I can bounce around electronics ideas on site, but as I am the only software person, I was hoping some of you could take 10 minutes and review my general software architecture.

The rigs will usually have several pieces of hardware attached, Usually in the form of:
- NI USB DAQ Device
- Eurotherm Controllers (Mini8 controller, 2000 series, 3000 series) on RS232, 485 or TCP.
- The hardware protocol is irrelevant, as I communicate with them via OCP
- Other RS232/RS485 instruments, communicating via NI VISA.
- Other USB instruments, communicating via directx, or device drivers, et al.

A typically run will last upwards of 12 hours, and so they need to be safe to leave unattended. Mostly this is in the form of hardware interlocks, as I don't trust computers not to lock up. Furthermore, this means actual error handling in the software rather than popping an error message up on screen 😛

I like my software designs to be modular and abstracted (although never to excess). Each hardware device is managed in its own class data structure; Values are read, buffered, and saved to a shift register. Values are continually compared against safe operating limits.
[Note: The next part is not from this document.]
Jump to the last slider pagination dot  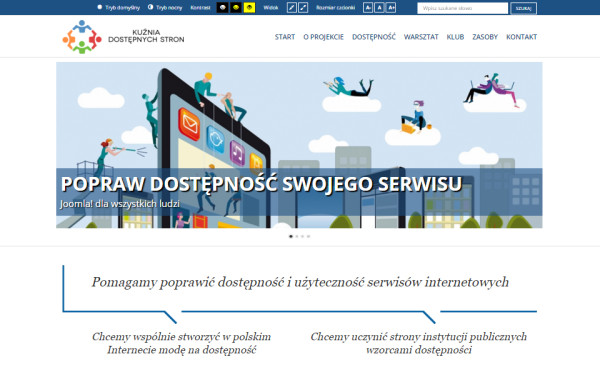308,237
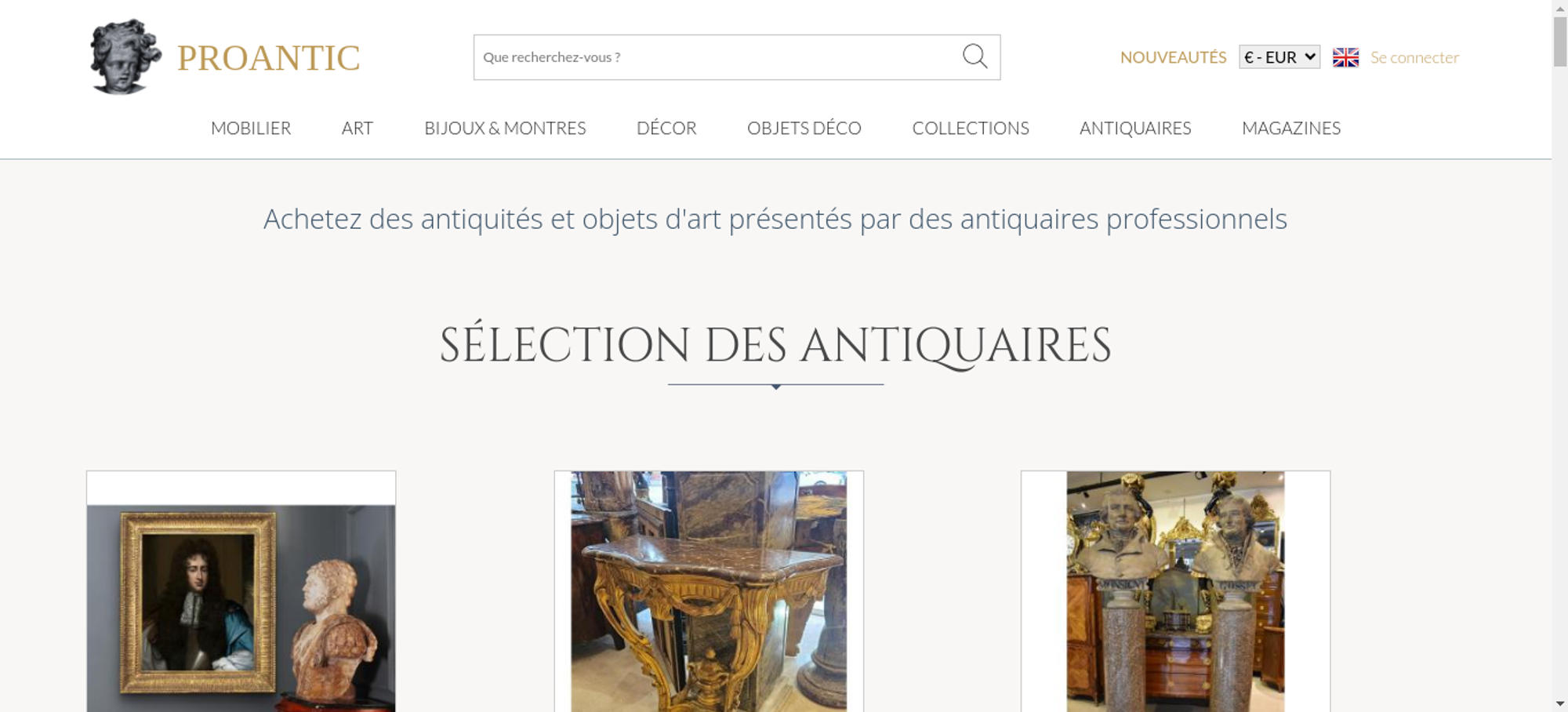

The only time an external, or higher level VI is called from the controller is a config data structure during initialisation. Actions can be sent to the device controller through a queue. If a value goes outside of safe operating conditions, the particular condition is sent to an alarm handler via a queue.
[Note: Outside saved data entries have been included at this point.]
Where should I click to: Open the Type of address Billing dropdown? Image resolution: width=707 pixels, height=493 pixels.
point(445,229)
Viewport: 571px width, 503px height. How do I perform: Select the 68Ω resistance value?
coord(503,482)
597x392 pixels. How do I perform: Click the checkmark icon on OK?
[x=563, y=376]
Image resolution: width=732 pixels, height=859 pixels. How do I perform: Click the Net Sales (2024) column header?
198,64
Thankfully, an experiment can often be organised into a sequence of user configurable steps. This takes the form of an array of clusters. The cluster instance stores setpoints for temperatures, dwell times, device states and so on. When a sequence step is advanced, the setpoints are fed by queues to each device controller. This all works fine and dandy.

A level above that, test runs can be queued as well; a user will put a sample into the rig, log on to the system, create a test run sequence, and leave it to get on with it. I should also add that sequences and run conditions are saved to disk, so should the PC crash, things can get up and running again quickly.

With regards to the user interface; that is all it is. None of the VIs in the UI deal with the running of the rig. Changes made to the UI are written to the config file data structure, directly to the device controllers, alarm handler, or some miscellaneous process controller. The UI displayed readings have a set update rate, which queries data from each device controller

At the requests of the scientists, all data that can be logged, is logged, at a user defined frequency. Once the log file reaches a number of lines, it is closed and an incremented filename is continued. This is so they can be imported into excel, or to ease strain on a computer post processing the data. Each log iteration, data is queried from wherever readings are taken.

I seem to have a stable, reliable and safe way of building the rigs, but I remain unsatisfied with my tried methods of presenting data to the user and logging data. Given that data is being read from a number of sources, I want a good way of keeping the data reasonably synchronised. (Reasonable being under 50ms) Temperatures, pH levels, pressures, Mass Flow Controllers, and motorised actuators don't fluctuate enough that an accuracy of more than a few hundred Hertz will matter (although oversampling and smoothing occur inside the data controller / on the device).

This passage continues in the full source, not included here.